▸ **DATA LINES**
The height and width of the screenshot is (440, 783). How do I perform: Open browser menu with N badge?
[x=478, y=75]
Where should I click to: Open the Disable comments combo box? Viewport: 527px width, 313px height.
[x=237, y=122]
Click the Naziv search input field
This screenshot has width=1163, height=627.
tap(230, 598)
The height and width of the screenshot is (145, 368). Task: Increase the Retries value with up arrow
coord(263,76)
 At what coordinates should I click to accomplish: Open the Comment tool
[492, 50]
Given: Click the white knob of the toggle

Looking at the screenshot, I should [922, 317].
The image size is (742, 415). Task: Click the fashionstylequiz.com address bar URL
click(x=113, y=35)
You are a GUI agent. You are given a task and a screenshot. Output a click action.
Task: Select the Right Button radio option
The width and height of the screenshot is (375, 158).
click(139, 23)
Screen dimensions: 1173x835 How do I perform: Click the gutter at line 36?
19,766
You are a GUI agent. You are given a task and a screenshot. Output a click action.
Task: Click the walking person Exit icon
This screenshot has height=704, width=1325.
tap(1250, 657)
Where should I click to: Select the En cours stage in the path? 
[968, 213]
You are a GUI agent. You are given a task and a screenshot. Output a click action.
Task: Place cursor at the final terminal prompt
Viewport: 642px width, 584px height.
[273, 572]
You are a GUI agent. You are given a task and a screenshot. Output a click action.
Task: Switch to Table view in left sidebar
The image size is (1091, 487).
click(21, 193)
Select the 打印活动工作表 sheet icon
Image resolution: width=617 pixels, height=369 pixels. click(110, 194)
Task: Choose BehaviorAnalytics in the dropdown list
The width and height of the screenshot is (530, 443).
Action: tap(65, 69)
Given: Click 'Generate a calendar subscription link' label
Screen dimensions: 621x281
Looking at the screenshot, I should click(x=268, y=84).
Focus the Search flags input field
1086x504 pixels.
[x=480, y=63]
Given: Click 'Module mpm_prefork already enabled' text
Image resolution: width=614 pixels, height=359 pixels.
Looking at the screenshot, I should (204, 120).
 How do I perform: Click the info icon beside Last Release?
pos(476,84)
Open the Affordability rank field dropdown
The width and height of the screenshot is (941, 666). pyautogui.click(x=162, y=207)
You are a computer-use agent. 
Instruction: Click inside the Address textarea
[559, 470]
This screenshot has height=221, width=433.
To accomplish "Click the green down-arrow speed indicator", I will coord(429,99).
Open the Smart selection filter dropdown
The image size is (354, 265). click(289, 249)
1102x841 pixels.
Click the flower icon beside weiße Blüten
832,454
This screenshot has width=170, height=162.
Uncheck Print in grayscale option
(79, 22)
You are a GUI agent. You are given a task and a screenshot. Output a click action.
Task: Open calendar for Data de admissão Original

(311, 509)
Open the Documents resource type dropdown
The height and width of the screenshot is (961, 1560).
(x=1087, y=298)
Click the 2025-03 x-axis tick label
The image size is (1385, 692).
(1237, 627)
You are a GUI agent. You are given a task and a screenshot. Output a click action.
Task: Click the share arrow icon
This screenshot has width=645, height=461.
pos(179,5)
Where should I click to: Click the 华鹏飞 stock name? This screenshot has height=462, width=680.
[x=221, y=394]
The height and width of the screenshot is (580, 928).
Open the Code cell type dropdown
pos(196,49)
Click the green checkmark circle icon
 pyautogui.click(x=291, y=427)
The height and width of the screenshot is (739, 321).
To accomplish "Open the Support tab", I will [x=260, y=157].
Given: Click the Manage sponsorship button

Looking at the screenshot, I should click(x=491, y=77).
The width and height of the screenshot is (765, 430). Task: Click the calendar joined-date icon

▸ **GOAL**
Rewrite all of the data above, swapping each "GUI agent" for "interface agent" and leaving everything else unchanged.

▸ **OUTPUT**
The height and width of the screenshot is (440, 783). How do I perform: Open browser menu with N badge?
[x=478, y=75]
Where should I click to: Open the Disable comments combo box? Viewport: 527px width, 313px height.
[x=237, y=122]
Click the Naziv search input field
This screenshot has width=1163, height=627.
tap(230, 598)
The height and width of the screenshot is (145, 368). Task: Increase the Retries value with up arrow
coord(263,76)
 At what coordinates should I click to accomplish: Open the Comment tool
[492, 50]
Given: Click the white knob of the toggle

Looking at the screenshot, I should [922, 317].
The image size is (742, 415). Task: Click the fashionstylequiz.com address bar URL
click(x=113, y=35)
You are a interface agent. You are given a task and a screenshot. Output a click action.
Task: Select the Right Button radio option
The width and height of the screenshot is (375, 158).
click(139, 23)
Screen dimensions: 1173x835 How do I perform: Click the gutter at line 36?
19,766
You are a interface agent. You are given a task and a screenshot. Output a click action.
Task: Click the walking person Exit icon
This screenshot has height=704, width=1325.
tap(1250, 657)
Where should I click to: Select the En cours stage in the path? 
[968, 213]
You are a interface agent. You are given a task and a screenshot. Output a click action.
Task: Place cursor at the final terminal prompt
Viewport: 642px width, 584px height.
[273, 572]
You are a interface agent. You are given a task and a screenshot. Output a click action.
Task: Switch to Table view in left sidebar
The image size is (1091, 487).
click(21, 193)
Select the 打印活动工作表 sheet icon
Image resolution: width=617 pixels, height=369 pixels. click(110, 194)
Task: Choose BehaviorAnalytics in the dropdown list
The width and height of the screenshot is (530, 443).
Action: tap(65, 69)
Given: Click 'Generate a calendar subscription link' label
Screen dimensions: 621x281
Looking at the screenshot, I should click(x=268, y=84).
Focus the Search flags input field
1086x504 pixels.
[x=480, y=63]
Given: Click 'Module mpm_prefork already enabled' text
Image resolution: width=614 pixels, height=359 pixels.
Looking at the screenshot, I should (204, 120).
 How do I perform: Click the info icon beside Last Release?
pos(476,84)
Open the Affordability rank field dropdown
The width and height of the screenshot is (941, 666). pyautogui.click(x=162, y=207)
You are a computer-use agent. 
Instruction: Click inside the Address textarea
[559, 470]
This screenshot has height=221, width=433.
To accomplish "Click the green down-arrow speed indicator", I will coord(429,99).
Open the Smart selection filter dropdown
The image size is (354, 265). click(289, 249)
1102x841 pixels.
Click the flower icon beside weiße Blüten
832,454
This screenshot has width=170, height=162.
Uncheck Print in grayscale option
(79, 22)
You are a interface agent. You are given a task and a screenshot. Output a click action.
Task: Open calendar for Data de admissão Original

(311, 509)
Open the Documents resource type dropdown
The height and width of the screenshot is (961, 1560).
(x=1087, y=298)
Click the 2025-03 x-axis tick label
The image size is (1385, 692).
(1237, 627)
You are a interface agent. You are given a task and a screenshot. Output a click action.
Task: Click the share arrow icon
This screenshot has width=645, height=461.
pos(179,5)
Where should I click to: Click the 华鹏飞 stock name? This screenshot has height=462, width=680.
[x=221, y=394]
The height and width of the screenshot is (580, 928).
Open the Code cell type dropdown
pos(196,49)
Click the green checkmark circle icon
 pyautogui.click(x=291, y=427)
The height and width of the screenshot is (739, 321).
To accomplish "Open the Support tab", I will [x=260, y=157].
Given: Click the Manage sponsorship button

Looking at the screenshot, I should click(x=491, y=77).
The width and height of the screenshot is (765, 430). Task: Click the calendar joined-date icon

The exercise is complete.